Regarding the EU’s textile strategy an H&M Group spokesperson said: “H&M Group welcomes the publication of the Textiles Strategy and looks forward to further engaging with the European institutions on our journey toward a more sustainable fashion industry. Collaboration with others is vital to enable the necessary transformation of the entire industry.”
Acknowledging H&M’s behind-the-scenes policy engagement (H&M Group joined the European Commission’s voluntary Green Consumption Pledge Initiative for annual consumer-facing transparency reporting) and recent pilots, the spokesperson said circularity is a “key area of our work,” with a focus on testing new materials, processes and business models like rental, resale and remanufacture.

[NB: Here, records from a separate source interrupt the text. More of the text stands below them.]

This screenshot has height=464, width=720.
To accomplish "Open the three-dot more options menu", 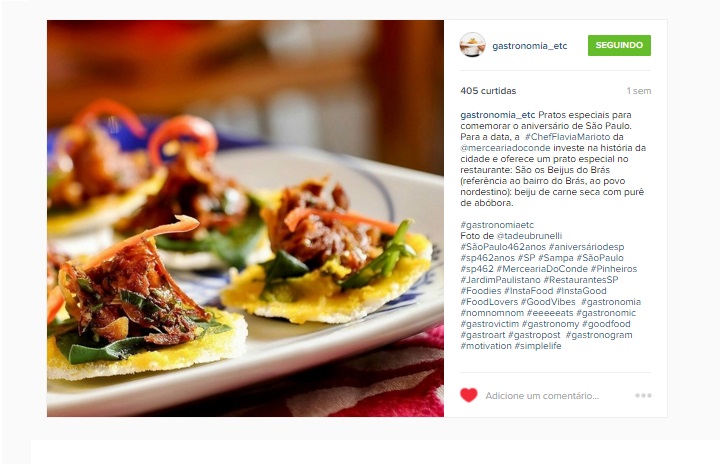I will coord(643,396).

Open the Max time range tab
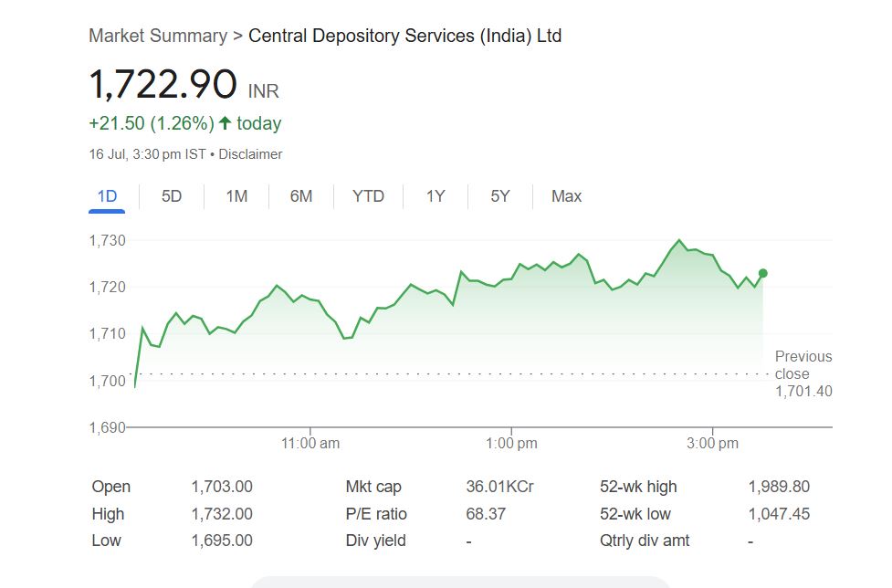pos(566,196)
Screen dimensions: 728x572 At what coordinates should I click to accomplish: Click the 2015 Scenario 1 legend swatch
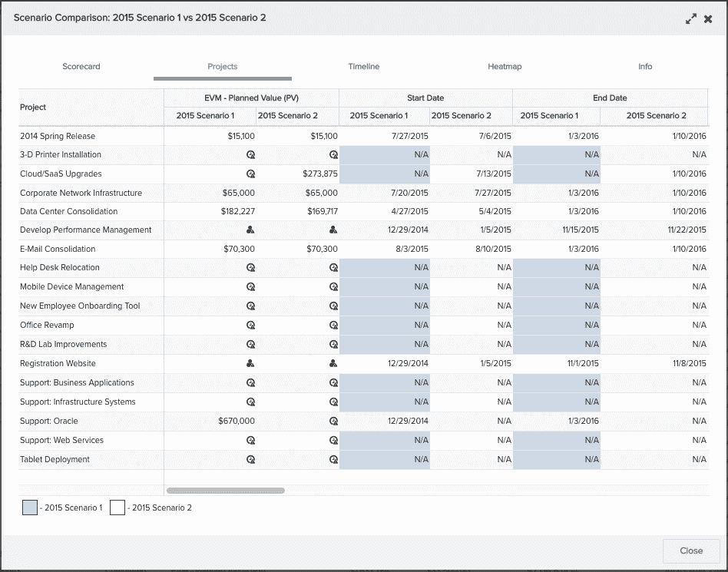(30, 508)
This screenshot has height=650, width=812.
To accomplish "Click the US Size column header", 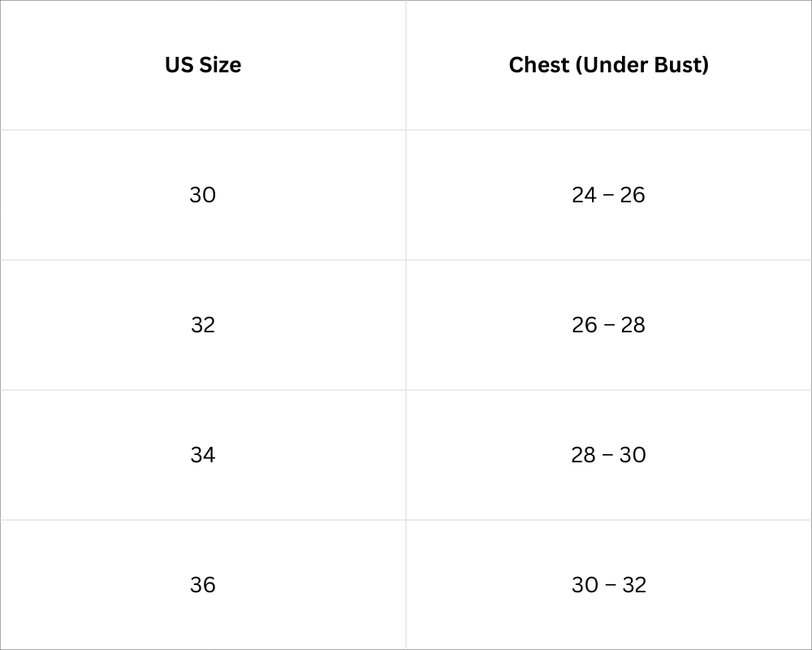I will 203,65.
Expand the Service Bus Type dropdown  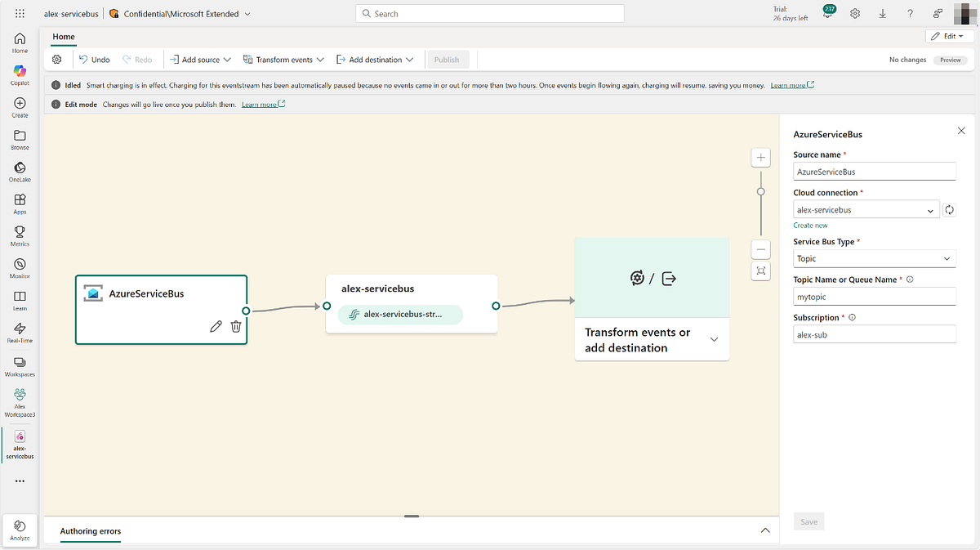point(874,259)
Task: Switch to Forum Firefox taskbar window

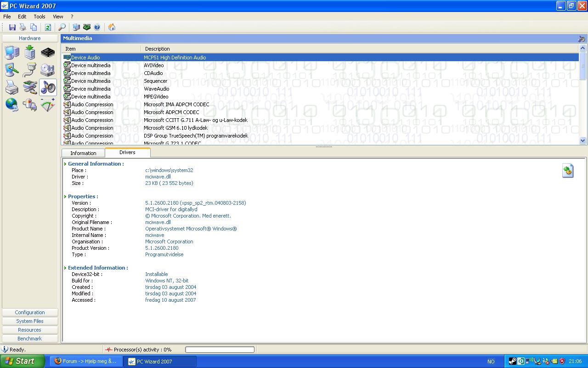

“Sustainability is a prerequisite for the future of our industry,” the H&M spokesperson said. “To be able to operate within planetary boundaries, the sector must decouple its own resource use from growth and a growing population’s demand. Overconsumption must be tackled across the whole textile and clothing industry. At H&M Group, we believe that an industry-wide shift from a linear to a circular business model is one of the key solutions. Therefore, we very much support the EU Commission’s efforts to establish a coordinated policy framework and a level playing field to drive an impactful and successful industry strategy.”
As with the rest of the industry, specific metrics on how H&M is decoupling its resource use remain uncharted. Last year marked the first year that H&M integrated its annual and sustainability reports. The H&M Group’s target is to increase sales by 10 to 15 percent per year with continued high profitability as a long-term target.